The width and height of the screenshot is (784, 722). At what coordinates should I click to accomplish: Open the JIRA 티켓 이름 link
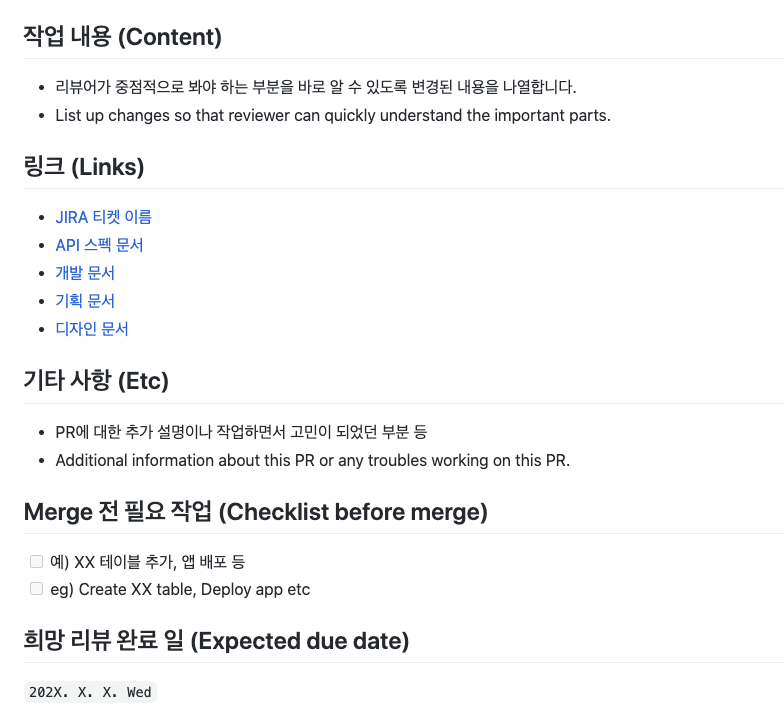[104, 217]
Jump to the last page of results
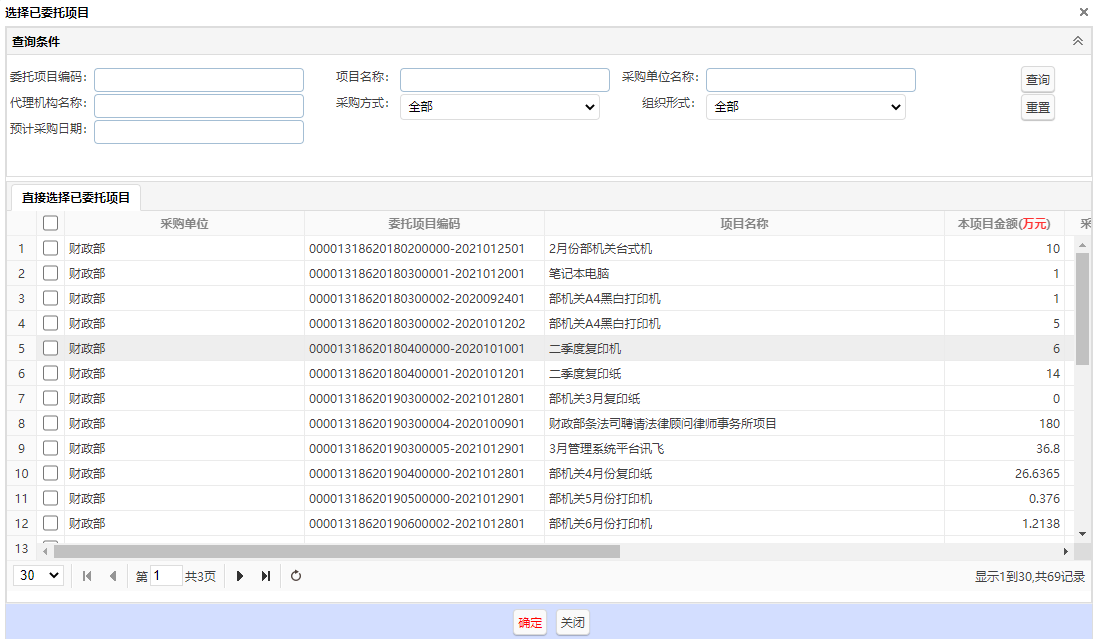1096x639 pixels. point(266,576)
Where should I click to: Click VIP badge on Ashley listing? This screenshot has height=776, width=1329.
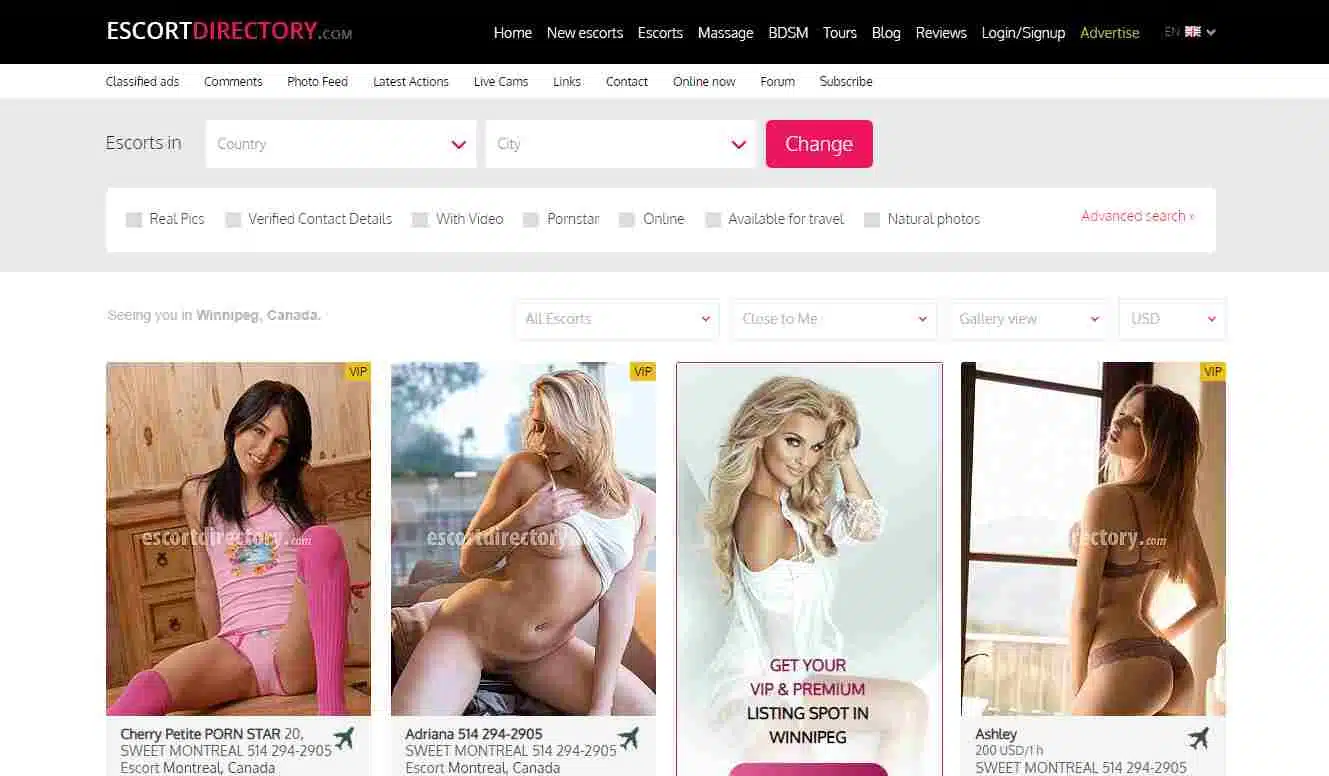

#### TASK OBJECTIVE
Copy exactly, and copy nothing else: the lines from the one containing "Jump to the last page of results" through the end of the data, both ends included, with pictures left out.

#### RESULT OF THE TASK
Jump to the last page of results
1096x639 pixels. point(266,576)
Where should I click to: Click VIP badge on Ashley listing? This screenshot has height=776, width=1329.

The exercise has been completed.